BGP Optimal Route Reflection provides Optimal Routing for the Route Reflector Clients without sending all available paths.
I recommend you to read this post if you don't know about BGP Route Reflector.
If you are reading this post, you probably know that BGP Route Reflector by default choses and advertise only best path to their clients, from their point of view. If higher level BGP attributes are the same for two paths (Longest match, Local pref, Origin, MED etc.) BGP Route Reflector chooses the best path based on IGP cost. Shortest cumulative IGP distance path is selected as best path and advertised to the RR Clients.

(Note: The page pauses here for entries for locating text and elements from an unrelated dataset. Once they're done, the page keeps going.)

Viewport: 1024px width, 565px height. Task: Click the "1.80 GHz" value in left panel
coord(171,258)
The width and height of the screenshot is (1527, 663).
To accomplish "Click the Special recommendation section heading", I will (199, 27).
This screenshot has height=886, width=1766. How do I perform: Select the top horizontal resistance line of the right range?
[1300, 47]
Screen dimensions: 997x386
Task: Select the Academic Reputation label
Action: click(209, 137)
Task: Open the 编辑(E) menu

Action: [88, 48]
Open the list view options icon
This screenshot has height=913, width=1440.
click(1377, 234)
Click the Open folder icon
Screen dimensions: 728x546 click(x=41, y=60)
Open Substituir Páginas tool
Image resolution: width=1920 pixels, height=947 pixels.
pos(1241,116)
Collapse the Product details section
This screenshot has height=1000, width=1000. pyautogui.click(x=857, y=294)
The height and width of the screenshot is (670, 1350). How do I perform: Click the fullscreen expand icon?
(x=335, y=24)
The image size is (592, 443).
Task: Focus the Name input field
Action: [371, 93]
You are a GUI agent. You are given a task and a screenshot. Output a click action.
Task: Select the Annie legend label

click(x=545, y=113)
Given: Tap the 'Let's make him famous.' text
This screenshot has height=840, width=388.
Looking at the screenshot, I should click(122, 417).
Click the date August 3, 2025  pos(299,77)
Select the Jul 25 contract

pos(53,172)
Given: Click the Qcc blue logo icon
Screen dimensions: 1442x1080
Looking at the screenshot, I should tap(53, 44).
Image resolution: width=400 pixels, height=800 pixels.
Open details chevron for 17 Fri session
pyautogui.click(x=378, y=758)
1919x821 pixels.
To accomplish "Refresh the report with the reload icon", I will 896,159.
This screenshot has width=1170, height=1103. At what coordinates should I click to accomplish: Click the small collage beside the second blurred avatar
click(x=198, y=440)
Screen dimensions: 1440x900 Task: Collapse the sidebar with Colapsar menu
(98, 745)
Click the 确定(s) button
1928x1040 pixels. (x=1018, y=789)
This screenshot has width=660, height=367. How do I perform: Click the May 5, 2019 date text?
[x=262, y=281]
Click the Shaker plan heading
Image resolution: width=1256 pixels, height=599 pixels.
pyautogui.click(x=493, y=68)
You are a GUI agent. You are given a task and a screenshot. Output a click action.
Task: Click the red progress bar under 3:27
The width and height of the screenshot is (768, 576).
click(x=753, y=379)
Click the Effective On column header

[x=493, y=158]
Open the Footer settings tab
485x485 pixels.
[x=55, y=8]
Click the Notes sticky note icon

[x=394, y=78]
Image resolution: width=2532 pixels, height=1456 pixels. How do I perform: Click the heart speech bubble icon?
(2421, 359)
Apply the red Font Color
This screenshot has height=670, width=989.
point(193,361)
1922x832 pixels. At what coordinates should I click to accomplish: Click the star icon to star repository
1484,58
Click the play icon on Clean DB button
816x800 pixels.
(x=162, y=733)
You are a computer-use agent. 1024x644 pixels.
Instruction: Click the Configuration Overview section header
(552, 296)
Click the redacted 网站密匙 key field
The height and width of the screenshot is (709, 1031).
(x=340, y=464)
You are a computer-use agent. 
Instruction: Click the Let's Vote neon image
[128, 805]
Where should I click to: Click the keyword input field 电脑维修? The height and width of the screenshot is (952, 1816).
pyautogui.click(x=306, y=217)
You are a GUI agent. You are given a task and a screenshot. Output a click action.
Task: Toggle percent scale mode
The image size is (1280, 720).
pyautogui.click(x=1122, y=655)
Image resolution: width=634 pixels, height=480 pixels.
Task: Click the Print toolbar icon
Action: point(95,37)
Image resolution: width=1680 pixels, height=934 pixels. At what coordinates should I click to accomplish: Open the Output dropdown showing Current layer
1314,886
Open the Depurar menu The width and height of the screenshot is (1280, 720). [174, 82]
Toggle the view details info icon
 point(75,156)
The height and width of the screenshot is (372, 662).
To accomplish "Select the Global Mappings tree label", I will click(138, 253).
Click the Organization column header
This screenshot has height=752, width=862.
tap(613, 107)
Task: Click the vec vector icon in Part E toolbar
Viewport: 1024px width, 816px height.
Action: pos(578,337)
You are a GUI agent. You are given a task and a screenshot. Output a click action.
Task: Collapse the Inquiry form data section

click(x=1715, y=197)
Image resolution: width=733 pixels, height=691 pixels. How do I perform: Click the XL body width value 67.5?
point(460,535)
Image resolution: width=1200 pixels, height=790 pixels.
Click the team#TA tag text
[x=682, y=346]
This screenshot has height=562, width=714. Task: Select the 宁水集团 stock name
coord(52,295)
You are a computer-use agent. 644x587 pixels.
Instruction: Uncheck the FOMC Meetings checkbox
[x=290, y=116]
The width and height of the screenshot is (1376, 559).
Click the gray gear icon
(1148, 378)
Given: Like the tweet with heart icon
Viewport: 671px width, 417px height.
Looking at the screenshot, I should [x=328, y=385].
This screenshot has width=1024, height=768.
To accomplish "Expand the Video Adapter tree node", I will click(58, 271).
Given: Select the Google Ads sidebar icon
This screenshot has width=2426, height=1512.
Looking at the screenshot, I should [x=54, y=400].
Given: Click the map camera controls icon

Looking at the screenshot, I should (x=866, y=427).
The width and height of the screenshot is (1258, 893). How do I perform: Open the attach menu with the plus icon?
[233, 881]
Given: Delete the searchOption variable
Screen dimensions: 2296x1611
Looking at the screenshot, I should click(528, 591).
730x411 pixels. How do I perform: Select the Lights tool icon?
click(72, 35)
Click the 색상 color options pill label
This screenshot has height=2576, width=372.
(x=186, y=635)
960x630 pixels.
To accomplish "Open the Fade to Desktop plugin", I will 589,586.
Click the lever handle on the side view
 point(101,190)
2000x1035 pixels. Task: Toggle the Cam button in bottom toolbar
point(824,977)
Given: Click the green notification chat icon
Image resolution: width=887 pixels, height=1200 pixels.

When RR advertises the best path to the clients in this way, it can lead to suboptimal routing for the clients.
Let's understand the suboptimal routing as well briefly. Sub optimality in almost all books which you read is considered as a cumulative IGP cost from source to destination.
It is not based on delay, monetary cost, fiber mile distance, reliability of the path etc. Just based on shortest total/cumulative cost.
Optimal Route Reflection is a IETF Draft but there are many vendor implementation as of 2019
Based on this solution, the RR will do the optimal path selection based on each client's point of view. It runs SPF calculation with their clients as the root of the tree and calculates the cost to the BGP next-hop based on this view.
With ORR Route Reflectors location would be independent from the selection process of the best-path. Each ingress BGP border router can have a different exit point to the transit providers, for the same prefix.
What does BGP ORR (Optimal Route Reflection) Achieve?
Let's have a look at below topology to understand what BGP Optimal Route Reflection achieves.
In the picture above, Blue, Green and Orange links are physical connections and dashed black lines are IBGP sessions. Numbers are representing the IGP cost from each device to the BGP next hops.
Same BGP prefix is received from IGW1, IGW2 and IGW3 and advertised to RR. As you can see, RR chooses IGW3 due to shortest IGP cost and advertises to all PE devices, which are RR Clients.
IGW3 is the shortest path only for PE3 as PE3 shortest path would choose IGW3 as the best path.
IGW3 is not the best path for PE1 and PE2.
With BGP Optimal Route Reflection, RR advertises IGW1 to PE1 , IGW2 to PE2, IGW3 to PE3 as the best path.
Not IGW3 for all the PE devices.
By sending only one path, RR provides Optimal Routing (Remember how we defined optimal routing above?)
Without BGP Optimal Route Reflection, RR needs to advertise all three IGW to all PE devices, in turn, PE devices can calculate their shortest path to the BGP destinations.
Obviously this can create resource issue on the PE devices. But would be only way to provide Optimal Routing to the clients.
With BGP ORR, you can think that, processing requirement is moved from the RR Clients to RR itself. It doesn't only hold all necessary prefixes with multiple next-hops, but also needs to run SPF from each client point of view to calculate and advertise shortest path per client.
BGP ORR Requirements:
Link-state routing protocol is required in the network for the Route Reflectors to have a complete view of the network topology based on the IGP perspective. No changes are required to be done by the clients.
ORR is applicable only when BGP path selection algorithm is based on IGP metric to BGP next hop, so the path will be the lowest metric for getting the Internet traffic out of the network as soon as possible
How BGP ORR Works:
With ORR, 1st step, the topology data is acquired via ISIS, OSPF, or BGP-LS. The Route Reflector will then have the entire IGP Topology, so it can run its own computations (SPF) with the client as the root. There could be as many rSPF(Reverse SPF) run based on the number of RR clients, which can increase the CPU load on the RR.
So, a separate RIB for each of the clients/groups of clients is kept by the RR. BGP NLRI and next-hop changes trigger ORR SPF calculations. Based on each next-hop change, the SPF calculation is triggered on the Route Reflector.
The Route Reflectors should have complete IGP view of the network topology for ORR, so a link-state routing protocol is required to be used in the network. OSPF/IS-IS can be used to build the IGP topology information.
IGP is great for link state distribution within a routing domain or an autonomous system but for link state distribution across routing domains EGP is required. BGP-LS provides such capability at high scale by carrying the link state information from IGP protocols as part of BGP protocol messages.
Route Reflectors keeps track of which route it has sent to each client, so it can resend a new route based on changes in the network topology (BGP/IGP changes reachability). The Route Reflector function is 1 process per route but the ORR function is 1 process per route per client router.
ORR brings the flexibility to place the Route Reflector anywhere in the topology, which provides Hot Potato Routing, supports resiliency via ORR Groups, requires no support from clients and finally brings much better output when is used with BGP ADD-PATH.